# Welches Schlauchboot



## FT_07 (29. März 2013)

Liebe Forumsteilnehmer!
Ich bin auf der Suche nach einem leicht mit dem Pkw zu transportierenden Schlauchboot, welches auch schnell einsatzbereit am See ist. Ich möchte dann damit mit meiner Frau ein bisschen auf Seen rumpaddeln bzw. rudern. Wir wiegen zusammen 160 kg. Es soll schon ein gutes und robustes Boot sein oberhalb der Badeboot-Qualität.

Ich dachte an das *HF 360*
 (https://www.globetrotter.de/sevylor...tdir=desc&ratings_page=1&ratings_pagesize=all)
*oder* das  *IBA 250*
(http://www.schlauchboote-aussenborder.de/Schlauchboot-mit-Luftboden/).

Über das IBA 250 ist kaum etwas zu finden im Internet, scheint relativ neu zu sein. Das HF 360 scheint mir von schlechterer Qualität zu sein und hat auch keine Alu-Sitzbank.
Ist das IBA 250 gut verarbeitet?

Vielleicht könnt Ihr mir ein Schlauchboot bis 500 Euro auch empfehlen. 

Petri Heil aus Nordthüringen.....


----------



## nobbi1962 (29. März 2013)

§ **BEREITGESTELLTES MATERIAL**:
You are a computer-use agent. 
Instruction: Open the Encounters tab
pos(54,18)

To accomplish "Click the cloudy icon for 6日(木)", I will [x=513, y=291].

§ **AUFGABENSTELLUNG**:
1 – Gib aus dem Forumsthread über die Schlauchbootsuche den Abschnitt wortgetreu wieder, der mit „Liebe Forumsteilnehmer!“ anfängt und bis „Euro auch empfehlen.“ reicht.
2 – Fahre mit dem Forumsthread über die Schlauchbootsuche an der Stelle fort, an der er endet.
Das Material stammt aus einer anderen Quelle als der Forumsthread.

§ **LÖSUNGEN**:
1 –
Liebe Forumsteilnehmer!
Ich bin auf der Suche nach einem leicht mit dem Pkw zu transportierenden Schlauchboot, welches auch schnell einsatzbereit am See ist. Ich möchte dann damit mit meiner Frau ein bisschen auf Seen rumpaddeln bzw. rudern. Wir wiegen zusammen 160 kg. Es soll schon ein gutes und robustes Boot sein oberhalb der Badeboot-Qualität.

Ich dachte an das *HF 360*
 (https://www.globetrotter.de/sevylor...tdir=desc&ratings_page=1&ratings_pagesize=all)
*oder* das  *IBA 250*
(http://www.schlauchboote-aussenborder.de/Schlauchboot-mit-Luftboden/).

Über das IBA 250 ist kaum etwas zu finden im Internet, scheint relativ neu zu sein. Das HF 360 scheint mir von schlechterer Qualität zu sein und hat auch keine Alu-Sitzbank.
Ist das IBA 250 gut verarbeitet?

Vielleicht könnt Ihr mir ein Schlauchboot bis 500 Euro auch empfehlen.

2 –
*AW: Welches Schlauchboot*

#hNehme ein Schlauchboot mit festen Boden
und bei einer Frau niemals über Kg reden#d|supergri|supergri|supergri


----------



## Allrounder27 (29. März 2013)

*AW: Welches Schlauchboot*

http://www.outdoor-ranger.com/sevylor-st270whf-outdoorboot-p-10593.html

Nehm das. Das ist richig gut!
Dein Fishhunter ist ein Badeboot. Das liegt auf dem Wasser wie eine Matratze und das Material ist ebenso dünn. Ein bisschen Wind und du driftest mehr als ds du fährst.


----------



## nobbi1962 (29. März 2013)

*AW: Welches Schlauchboot*

Nur zum rumpaddeln oder später auch mal mit Außenborder  motor
dann brauchen wir Schlauchi mit einem Spiegel!


----------



## FT_07 (29. März 2013)

*AW: Welches Schlauchboot*



Allrounder27 schrieb:


> http://www.outdoor-ranger.com/sevylor-st270whf-outdoorboot-p-10593.html
> 
> Nehm das. Das ist richig gut!
> Dein Fishhunter ist ein Badeboot. Das liegt auf dem Wasser wie eine Matratze und das Material ist ebenso dünn. Ein bisschen Wind und du driftest mehr als ds du fährst.


Sehr interessant, danke.
Ich hoffe man kann das auch gut rudern oder paddeln, weil vorerst will ich es ohne Motor benutzen.


----------



## FT_07 (29. März 2013)

*AW: Welches Schlauchboot*



nobbi1962 schrieb:


> Nur zum rumpaddeln oder später auch mal mit Außenborder  motor
> dann brauchen wir Schlauchi mit einem Spiegel!


Habe nicht vor einen Motor zu benutzen.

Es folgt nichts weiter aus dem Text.